--- Excerpted passage Enclosed Below ---

The 993–994 carbon-14 spike was a rapid 0.91% increase in carbon-14 isotope content from tree rings dated 993–994 CE. This event was also confirmed with an associated increase of beryllium-10 in Antarctic ice core samples, supporting the hypothesis that this event was of solar origin. There were several astronomical observations during this time that correspond with the ^{14}C and ^{10}Be spikes, but these texts are few and far between.

The 993–994 CE carbon-14 spike is one of several Miyake events.

In 2021, a scientific paper used the 993–994 carbon-14 spike as a benchmark in dendrochronology (tree-ring studies) to precisely determine that Vikings were present in L'Anse aux Meadows in Newfoundland exactly 1,000 years prior, in 1021.

== Historical observations ==
The solar storm hypothesis is heavily supported by several observations of aurora events from late 992 in Korea, Germany and Ireland, usually describing a red sky, presumably because of major auroras. The historical observations do not completely prove the cause of the 993–994 ^{14}C spike but show evidence of a strong solar event taking place late 992, as they were recorded within a relatively short time frame.

--- End of Enclosed Excerpted passage ---

• Activity 1:
Answer these questions using the passage on the 993–994 carbon-14 spike above:
(a) By what percentage did carbon-14 content increase in the tree rings?
(b) In what year were Vikings determined to be present at L'Anse aux Meadows?
(c) In which three places were aurora events observed in late 992?
• Activity 2: Continue the passage on the 993–994 carbon-14 spike from where it stops.

--- Information given Enclosed Below ---

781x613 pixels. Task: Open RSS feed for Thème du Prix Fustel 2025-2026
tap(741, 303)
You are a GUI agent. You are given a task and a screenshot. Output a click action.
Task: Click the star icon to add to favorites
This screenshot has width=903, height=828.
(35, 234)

--- End of Enclosed Information given ---

• Task output 1:
(a) 0.91%
(b) 1021
(c) Korea, Germany and Ireland

• Task output 2:
In the Korean Peninsula, between December 992 and January 993, a text describes "heaven's gate" opening one night. In the Duchy of Saxony in late 992, several aurora observations were made. One set of observations, recorded October 21, 992, note that the sky reddened three times. Another set of observations, made December 26, 992, mention a light as bright as the sun shining for an hour, then reddening the sky, before vanishing completely. In the Ulster region of present-day Northern Ireland on December 26, 992, texts describe the sky as "blood-red" and having a "fiery hue".

== Similar events ==
The 993–994 carbon-14 spike was one of only a few well-documented ^{14}C events. There had been a considerably larger one, the 774–775 carbon-14 spike, which was around 1.7 times as strong than the 993–994 event. Both events also had subsequent ^{10}Be spikes, which further proves that they are from strong solar activity.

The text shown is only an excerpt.